Upgrading Uber’s MySQL Fleet to version 8.0

At Uber, our MySQL fleet is the backbone of our data infrastructure, supporting a vast array of operations critical to our platform. Starting 2023, we embarked on a significant journey to upgrade our MySQL fleet to the latest version (i.e., MySQL v8.0). 

In this blog post, we delve into the motivations, challenges, and solutions involved in this monumental upgrade process and how we completed this upgrade without impacting our Service Level Objectives (SLO).

Several compelling factors drove our decision to transition from MySQL v5.7 to v8.0:

Addressing End-of-Life Concerns: As MySQL v5.7 reached its extended support end date, continuing to use it exposed us to potential security vulnerabilities and a lack of ongoing bug fixes. This posed a significant risk to the stability and integrity of our data.

Boosting Performance and Concurrency: MySQL v8.0 offered a compelling proposition with its promise of substantial performance enhancements. Optimizations in indexing and resource utilization translated to faster query execution speeds and improved concurrency handling. This directly translates to a smoother user experience for our customers.

Given task - Extend the article on upgrading Uber's MySQL fleet to version 8.0, starting after its final paragraph on performance and concurrency.

Data records -
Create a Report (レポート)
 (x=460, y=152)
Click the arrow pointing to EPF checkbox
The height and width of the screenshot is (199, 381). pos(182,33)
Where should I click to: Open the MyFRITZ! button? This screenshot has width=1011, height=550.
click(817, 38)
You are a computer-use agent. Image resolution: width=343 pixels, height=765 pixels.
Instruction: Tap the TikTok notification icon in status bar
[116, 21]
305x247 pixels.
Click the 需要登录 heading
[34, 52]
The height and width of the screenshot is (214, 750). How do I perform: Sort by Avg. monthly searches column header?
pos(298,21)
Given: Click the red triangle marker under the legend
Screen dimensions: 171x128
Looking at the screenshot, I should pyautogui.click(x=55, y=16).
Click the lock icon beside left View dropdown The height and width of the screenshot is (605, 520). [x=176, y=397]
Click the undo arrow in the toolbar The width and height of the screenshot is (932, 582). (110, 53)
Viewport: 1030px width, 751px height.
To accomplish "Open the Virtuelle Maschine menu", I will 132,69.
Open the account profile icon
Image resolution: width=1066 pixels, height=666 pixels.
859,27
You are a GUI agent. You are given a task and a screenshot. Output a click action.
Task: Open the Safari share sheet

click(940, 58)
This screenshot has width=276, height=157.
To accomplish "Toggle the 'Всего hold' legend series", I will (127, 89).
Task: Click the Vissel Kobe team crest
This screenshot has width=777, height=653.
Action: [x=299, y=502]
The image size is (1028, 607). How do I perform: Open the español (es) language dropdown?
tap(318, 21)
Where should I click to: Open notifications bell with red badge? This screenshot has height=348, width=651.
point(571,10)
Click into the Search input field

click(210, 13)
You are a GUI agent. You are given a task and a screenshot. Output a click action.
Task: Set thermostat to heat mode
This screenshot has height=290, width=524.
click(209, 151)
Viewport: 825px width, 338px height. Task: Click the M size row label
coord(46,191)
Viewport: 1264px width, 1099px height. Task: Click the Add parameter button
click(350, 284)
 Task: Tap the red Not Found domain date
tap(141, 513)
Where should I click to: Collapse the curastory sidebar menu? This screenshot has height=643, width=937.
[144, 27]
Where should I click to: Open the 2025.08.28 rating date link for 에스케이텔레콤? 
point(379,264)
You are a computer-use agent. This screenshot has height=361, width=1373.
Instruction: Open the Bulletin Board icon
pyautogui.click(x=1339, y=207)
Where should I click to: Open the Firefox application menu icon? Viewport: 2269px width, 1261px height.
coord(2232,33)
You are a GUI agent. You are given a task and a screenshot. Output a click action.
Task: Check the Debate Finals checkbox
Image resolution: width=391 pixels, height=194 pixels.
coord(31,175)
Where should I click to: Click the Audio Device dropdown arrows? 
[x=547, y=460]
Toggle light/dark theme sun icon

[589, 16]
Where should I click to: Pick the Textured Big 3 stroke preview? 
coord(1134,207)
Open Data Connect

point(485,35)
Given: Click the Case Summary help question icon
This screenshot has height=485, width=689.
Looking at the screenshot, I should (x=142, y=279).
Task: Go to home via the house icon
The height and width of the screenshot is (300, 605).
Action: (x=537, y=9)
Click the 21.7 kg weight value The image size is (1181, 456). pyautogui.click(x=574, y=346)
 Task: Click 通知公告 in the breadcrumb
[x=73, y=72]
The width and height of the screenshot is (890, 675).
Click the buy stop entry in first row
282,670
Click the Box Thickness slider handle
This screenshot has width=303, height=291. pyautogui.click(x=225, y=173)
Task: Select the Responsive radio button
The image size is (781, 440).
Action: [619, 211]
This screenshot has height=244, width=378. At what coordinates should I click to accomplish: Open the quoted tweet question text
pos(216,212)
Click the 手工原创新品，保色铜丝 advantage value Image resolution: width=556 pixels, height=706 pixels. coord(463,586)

Final answer -
Unlocking New Functionality: Beyond performance improvements, v8.0 introduced valuable features like support for window functions, enhanced JSON handling, and better spatial data capabilities. These features opened new avenues for data manipulation and analysis, empowering us to unlock new functionalities within our platform.

Password Rotation: The introduction of “Dual passwords” in v8.0 allows for smoother password rotations during security incidents, minimizing service disruptions.

Streamlining Operational Efficiency: Managing schema changes is an ongoing task. The [Instant ADD Column feature](https://dev.mysql.com/blog-archive/mysql-8-0-instant-add-and-drop-columns/#:~:text=This%20feature%20enables%20users%20to,28%20(before%20MySQL%208.0.) in v8.0 significantly streamlined this process. This translates to reduced downtime during schema alterations, improving our overall operational efficiency.

Before delving into the details of our MySQL upgrade journey, it’s essential to grasp the scale and complexity of Uber’s MySQL infrastructure:

Scale: Uber’s MySQL infrastructure comprises over 2,100 clusters, distributed across 19 production zones spanning three regions. With over 16,000 nodes, our infrastructure forms the backbone of Uber’s data storage and processing capabilities.

Data Volume and Query Load: Supporting multiple Petabytes of data and serving approximately 3 million queries per second, our MySQL infrastructure handles a vast amount of data and traffic on a daily basis.

Clustered Architecture: Each MySQL cluster consolidates multiple MySQL processes running on individual nodes. While each node within a cluster contains identical data, they are strategically distributed across different data centers to ensure data availability and support failover mechanisms.

Primary-Secondary Replication: Within each cluster, a primary node manages all write traffic, while secondary nodes replicate data asynchronously. This architecture ensures redundancy and fault tolerance, allowing for seamless failover in the event of primary node failure.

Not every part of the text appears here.